### TEXT SEGMENT
This summer, BusinessWeek brought together 13 of the smartest people we could find for an online roundtable on the past, present, and future of China and India (). On each of eight days, we posted a new question. Economics Editor Peter Coy moderated the discussion. The experts communicated both with us and with each other on everything from geopolitics to generation gaps. Now we're sharing the discussion with you -- and invite you to offer your comments. Please note that not all 13 participated every day, and comments have been edited for style and clarity.
With some exceptions, China and India have been "fast followers" in technology rather than innovators. Will either or both of the countries become leaders in technological innovation? And if so, in what fields?
Imperial China accounts for key inventions (e.g., the compass, gunpowder) but has failed to develop the scientific foundation that would permit a solid innovation stream. The country is also hampered by its Communist legacy, which sought innovation by decree, by an education system that has traditionally encouraged rote learning, and by lack of intellectual-property protection, which reduced the incentive to innovate.
Today, Chinese firms are by and large followers and imitators rather than innovators. The country's R&D expenditure of about 1% of GDP is low by developed nations' standards, though it buys more, given wage levels for scientists, and it grows with the Chinese economy. India's R&D spending is even lower.
On the positive side, the Chinese government is undertaking educational reform and is enticing the best and brightest among its overseas graduates and scientists to return home. India will probably try at some stage to do the same. The Chinese government also continues to provide incentives for the transfer of technology and knowhow, and R&D intensity among U.S. China affiliates is three times their global average.
The bottom line: The jury is still out. Success will mean that China may become a global leader in certain technologies. Failure will imply continued dependence on the foreign investors, who account for the bulk of China's technology exports.
It is hard to imagine that either China or India will be a real economic innovator in the next five to ten years. The innovation has come from developed countries for a long time. China and India have their hands full in building out and capitalizing on the opportunities in mass production of goods and services that are so plentiful. The path of least resistance in China and India to riches and rewards is this build-out. The companies that will lead in innovation likely will remain in the developed West.
Both China and India are the latest of "late comers" in the modern history of industrialization. Thus both are likely to encounter some kind of "late-comers' effects": They have benefited from and will continue to take advantage of the newest technological innovations available. By leap-frogging ahead of the learning curve, the two countries will build their economies first of all as "fast followers," as Japan and Germany did long ago.
In this regard, China is ahead of India and has displayed substantial vigor and sophistication in dealing with technology transfer and innovation in the past 25 years.
Another late-comers' effect facing China and India is the fact that they were and to a certain extent still are at the bottom of the innovations ladder with a weak technological base, lack of capital input for R&D, are short of expertise in all areas, and are facing a virtual monopoly of high-tech areas by the advanced industrialized countries. Therefore, they have no choice but to be followers rather than innovators.

### EXERCISE DIRECTIONS
Please quote the stretch of the China and India roundtable text from "Both China and" through "did long ago.", word for word.

### DATA SHOWN
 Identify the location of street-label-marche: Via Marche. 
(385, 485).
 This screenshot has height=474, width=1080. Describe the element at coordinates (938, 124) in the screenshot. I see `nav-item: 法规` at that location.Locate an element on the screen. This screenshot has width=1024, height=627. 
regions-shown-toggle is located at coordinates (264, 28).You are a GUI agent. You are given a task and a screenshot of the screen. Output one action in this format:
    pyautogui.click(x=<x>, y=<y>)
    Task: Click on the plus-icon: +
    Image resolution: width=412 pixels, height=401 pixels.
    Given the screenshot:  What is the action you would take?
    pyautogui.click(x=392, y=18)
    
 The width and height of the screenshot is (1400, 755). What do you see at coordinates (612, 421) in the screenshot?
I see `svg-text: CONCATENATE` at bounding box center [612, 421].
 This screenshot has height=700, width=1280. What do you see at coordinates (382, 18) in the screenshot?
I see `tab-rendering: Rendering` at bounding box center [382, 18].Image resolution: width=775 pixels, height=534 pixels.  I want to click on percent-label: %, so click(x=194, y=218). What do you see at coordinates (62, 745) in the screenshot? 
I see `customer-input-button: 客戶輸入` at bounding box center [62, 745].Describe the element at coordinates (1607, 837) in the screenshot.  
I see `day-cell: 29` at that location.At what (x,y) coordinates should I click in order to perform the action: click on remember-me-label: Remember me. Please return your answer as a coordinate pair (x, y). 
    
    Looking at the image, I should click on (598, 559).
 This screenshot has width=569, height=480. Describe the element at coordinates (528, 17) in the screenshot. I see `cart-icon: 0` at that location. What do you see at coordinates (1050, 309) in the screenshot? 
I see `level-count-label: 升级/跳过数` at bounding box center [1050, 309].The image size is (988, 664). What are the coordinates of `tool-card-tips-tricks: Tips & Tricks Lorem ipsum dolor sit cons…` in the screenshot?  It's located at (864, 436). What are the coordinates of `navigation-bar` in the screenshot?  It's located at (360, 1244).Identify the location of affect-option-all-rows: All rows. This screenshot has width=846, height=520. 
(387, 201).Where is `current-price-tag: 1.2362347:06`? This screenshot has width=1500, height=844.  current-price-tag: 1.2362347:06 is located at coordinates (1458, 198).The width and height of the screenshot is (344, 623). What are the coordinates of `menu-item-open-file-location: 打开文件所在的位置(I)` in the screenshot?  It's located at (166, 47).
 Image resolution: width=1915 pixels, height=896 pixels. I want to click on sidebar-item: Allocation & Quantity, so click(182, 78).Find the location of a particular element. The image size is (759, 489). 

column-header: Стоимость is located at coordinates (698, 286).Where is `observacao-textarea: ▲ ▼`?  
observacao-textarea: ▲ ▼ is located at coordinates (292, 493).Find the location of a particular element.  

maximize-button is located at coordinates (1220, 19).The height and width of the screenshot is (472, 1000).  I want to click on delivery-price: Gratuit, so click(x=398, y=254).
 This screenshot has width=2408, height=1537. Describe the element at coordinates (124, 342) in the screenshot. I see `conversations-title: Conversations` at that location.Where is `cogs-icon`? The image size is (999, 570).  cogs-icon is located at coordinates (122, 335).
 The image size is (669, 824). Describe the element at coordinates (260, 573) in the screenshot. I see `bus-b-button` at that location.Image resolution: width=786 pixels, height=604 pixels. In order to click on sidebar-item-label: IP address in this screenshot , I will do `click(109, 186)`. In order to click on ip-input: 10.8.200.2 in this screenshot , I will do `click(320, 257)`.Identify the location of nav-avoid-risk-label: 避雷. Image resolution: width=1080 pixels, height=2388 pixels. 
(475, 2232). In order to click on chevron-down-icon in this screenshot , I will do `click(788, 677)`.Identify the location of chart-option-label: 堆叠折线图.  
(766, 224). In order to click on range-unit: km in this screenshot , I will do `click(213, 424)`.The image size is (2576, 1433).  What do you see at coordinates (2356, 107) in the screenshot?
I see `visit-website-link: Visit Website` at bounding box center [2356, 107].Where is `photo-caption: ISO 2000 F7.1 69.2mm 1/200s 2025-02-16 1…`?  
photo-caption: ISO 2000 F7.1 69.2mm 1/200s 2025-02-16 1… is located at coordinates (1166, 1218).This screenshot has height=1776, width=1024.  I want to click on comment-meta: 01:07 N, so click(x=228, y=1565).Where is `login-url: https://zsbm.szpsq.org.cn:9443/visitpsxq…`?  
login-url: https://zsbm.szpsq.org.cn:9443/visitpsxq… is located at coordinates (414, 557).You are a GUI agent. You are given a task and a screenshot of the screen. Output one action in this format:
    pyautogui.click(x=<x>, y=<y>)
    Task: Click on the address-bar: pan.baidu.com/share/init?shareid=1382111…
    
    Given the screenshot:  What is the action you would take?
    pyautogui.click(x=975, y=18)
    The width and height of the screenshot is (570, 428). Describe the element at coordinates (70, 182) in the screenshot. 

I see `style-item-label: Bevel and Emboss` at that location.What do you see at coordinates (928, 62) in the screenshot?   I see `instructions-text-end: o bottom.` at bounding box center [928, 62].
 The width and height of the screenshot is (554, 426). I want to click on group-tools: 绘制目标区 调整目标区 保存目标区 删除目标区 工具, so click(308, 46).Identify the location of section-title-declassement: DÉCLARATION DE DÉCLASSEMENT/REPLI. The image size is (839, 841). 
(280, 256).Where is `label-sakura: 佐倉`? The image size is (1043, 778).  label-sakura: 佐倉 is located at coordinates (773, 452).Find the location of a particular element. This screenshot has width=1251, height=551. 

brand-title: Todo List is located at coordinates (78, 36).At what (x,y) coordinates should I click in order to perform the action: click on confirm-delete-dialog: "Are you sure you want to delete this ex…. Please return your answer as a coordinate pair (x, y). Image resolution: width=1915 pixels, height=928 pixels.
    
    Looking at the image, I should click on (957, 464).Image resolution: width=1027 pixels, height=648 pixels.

### EXERCISE RESULT
Both China and India are the latest of "late comers" in the modern history of industrialization. Thus both are likely to encounter some kind of "late-comers' effects": They have benefited from and will continue to take advantage of the newest technological innovations available. By leap-frogging ahead of the learning curve, the two countries will build their economies first of all as "fast followers," as Japan and Germany did long ago.